But he’s also been a part of some astonishing bands and records that retain their power even decades later. His fully improvising quartet Last Exit, featuring saxophonist Peter Brötzmann, guitarist Sonny Sharrock, and drummer Ronald Shannon Jackson, had never played together before their first gig in February 1986. They continued to assault audiences with a high-volume blend of blues, funk, metal and screaming free jazz until 1993, releasing five live CDs and one studio album. He was the bassist for Pain Killer, John Zorn‘s trio featuring Napalm Death drummer Mick Harris, whose four-CD anthology on Tzadik juxtaposes blasting grindcore-skree with dubby explorations and a full disc of ambient remixes. And in 2000/2001, he joined Zorn again in Bladerunner, a quartet that also included guitarist Fred Frith and Slayer drummer Dave Lombardo. That group never made a full-length CD, though they did appear on Zorn’s 1999 CD Taboo & Exile.
Laswell’s group Praxis, featuring guitarist Buckethead, drummer Bryan “Brain” Mantia and many other collaborators (frequently including Parliament-Funkadelic keyboardist Bernie Worrell and DJ Disk), has just released its final CD, Profanation (Preparation for a Coming Darkness). It’s the most conventionally metallic disc in the Praxis discography, and includes guest vocal performances from Iggy Pop, Mike Patton, Serj Tankian, Killah Priest and the late Rammellzee.
This is a long interview, so get ready.
How did this particular Praxis album come together? Did you have all the vocalists lined up before you started, or was it put together piece by piece?

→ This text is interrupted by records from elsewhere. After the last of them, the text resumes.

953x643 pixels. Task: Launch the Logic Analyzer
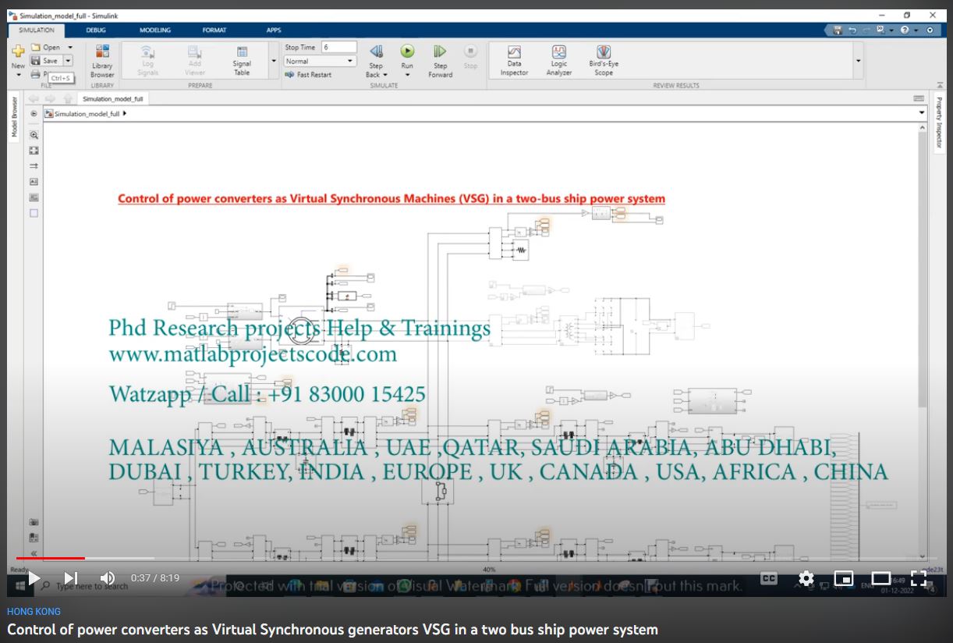(558, 59)
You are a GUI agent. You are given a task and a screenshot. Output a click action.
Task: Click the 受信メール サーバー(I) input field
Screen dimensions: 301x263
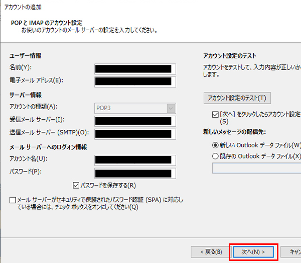click(x=135, y=120)
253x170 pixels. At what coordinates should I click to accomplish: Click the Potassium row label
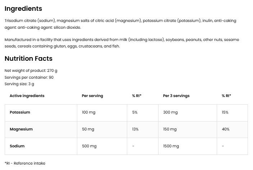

It wasn’t totally lined up. I had a few ideas. Some people had been contacted and told that there was possibly a project in mind, but it wasn’t totally structured. I just started putting pieces together with the core band, which was bass, drums, guitar, sometimes keyboards, sometimes turntables, and we just started building tracks and step by step gradually adding vocals on. Sort of like the way hip-hop is made, I guess, where you create a beat and someone writes to it. Very similar.
Did the vocalists record in the studio with you, or send you their stuff on hard disc or by email?
Probably about half recorded in the studio, and then some did electronic back-and-forth.
As Praxis albums go, this is pretty straightforward stuff. Did you know when the album began that you wanted to go in this hard rock/metal direction?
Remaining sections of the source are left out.